1_3_12_clamp_0_buffy | 1_3_12_clamp_200_buffy | 9_clamp_0_buffy | 9_clamp_200_buffy | 010_0_buffy | 010_200_buffy | |
ENSG00000000003 | 1 | 1 | 1 | 3 | 0 | 0 |
ENSG00000000005 | 0 | 0 | 0 | 0 | 1 | 0 |
ENSG00000000419 | 470 | 528 | 388 | 563 | 36 | 180 |
ENSG00000000457 | 306.02 | 243.22 | 254.25 | 273.97 | 248 | 186 |
ENSG00000000460 | 398.98 | 484.78 | 262.75 | 307.03 | 62 | 96 |
ENSG00000000938 | 3221 | 2756 | 1750 | 1920 | 17516 | 7642 |
I used the rsem output for tximport and ran deseq2 and I got this result.
>ddsTxi <- DESeqDataSetFromTximport(txi.rsem, colData = coldata, design = ~samples + condition)
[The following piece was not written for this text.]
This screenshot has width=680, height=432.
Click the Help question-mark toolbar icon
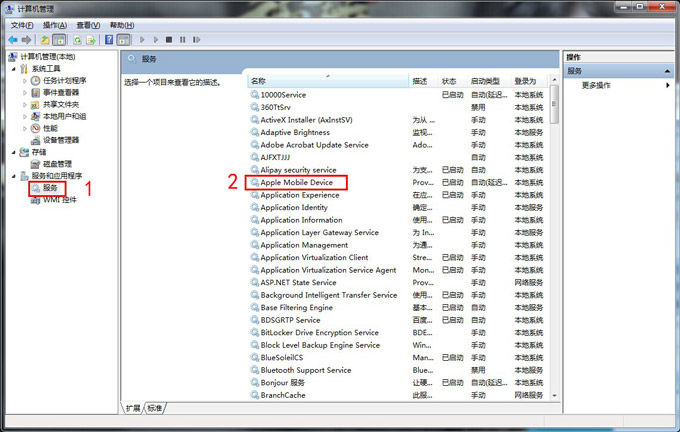pyautogui.click(x=109, y=40)

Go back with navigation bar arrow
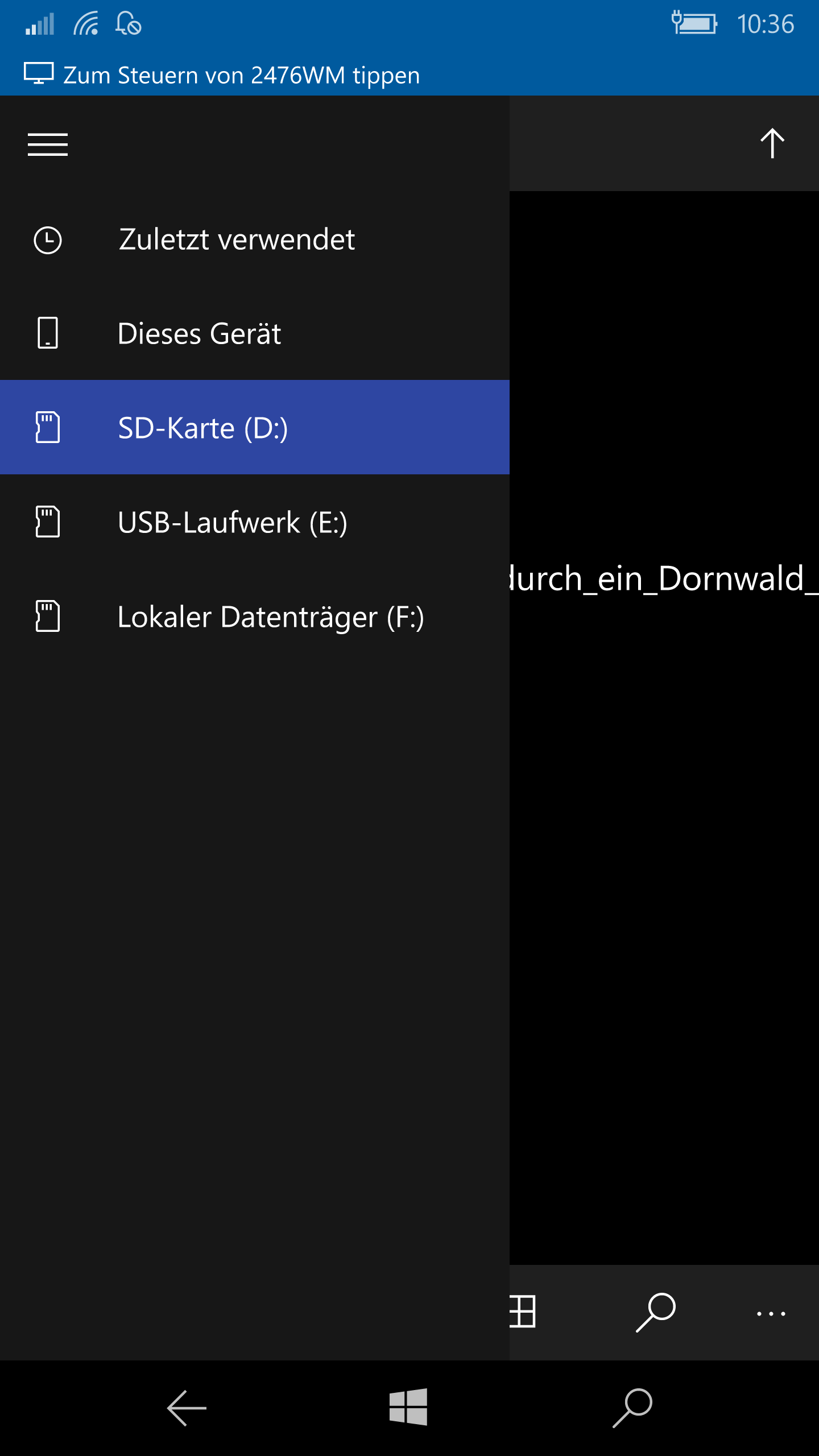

>dds <- ddsTxi[ rowSums(counts(ddsTxi)) > 1, ]
>dds <- DESeq(dds)
>res <- results(dds, pAdjustMethod = "fdr")
> res
log2 fold change (MLE): condition before vs after
Wald test p-value: condition before vs after
DataFrame with 26959 rows and 6 columns
baseMean log2FoldChange lfcSE stat pvalue padj
<numeric> <numeric> <numeric> <numeric> <numeric> <numeric>
ENSG00000000003 1.5229213 0.29551456 3.0266631 0.09763709 0.9222205 NA
ENSG00000000005 0.9538215 1.13808315 3.0745585 0.37016149 0.7112622 NA
ENSG00000000419 265.9276159 0.10175892 0.6761213 0.15050394 0.8803670 0.9987058
ENSG00000000457 230.5449617 -0.09454739 0.3944541 -0.23969175 0.8105692 0.9987058
So, I would like to know what I did is a right way of analysis my data?
Sorry for my English and thank you in advance.
JK
Dear Michael,
Thank you for your comment! I am glad what I did is not wrong. And I have some questions to ask if you don't mind. (Sorry again for wasting your time, but hopefully it might help for some new users.)
1. So as the reults shows this is comparison between before and after samples, which means 6 biological replicates for before samples and after samples. Am I right?
2. About factor levels. I saw the deseq2 vignette and if I want to know the difference between "9" and "1_13_2", my code should be ```res <- results(dds, contrast=c("samples", "9", "1_3_12"))``` which means two biological replicates for "9" samples and "1_13_12" samples. Am I right?
Thank you again in advance.
JK
I just meant that it’s more standard to have after vs before. You have before vs after. But it’s up to you how to present the comparisons.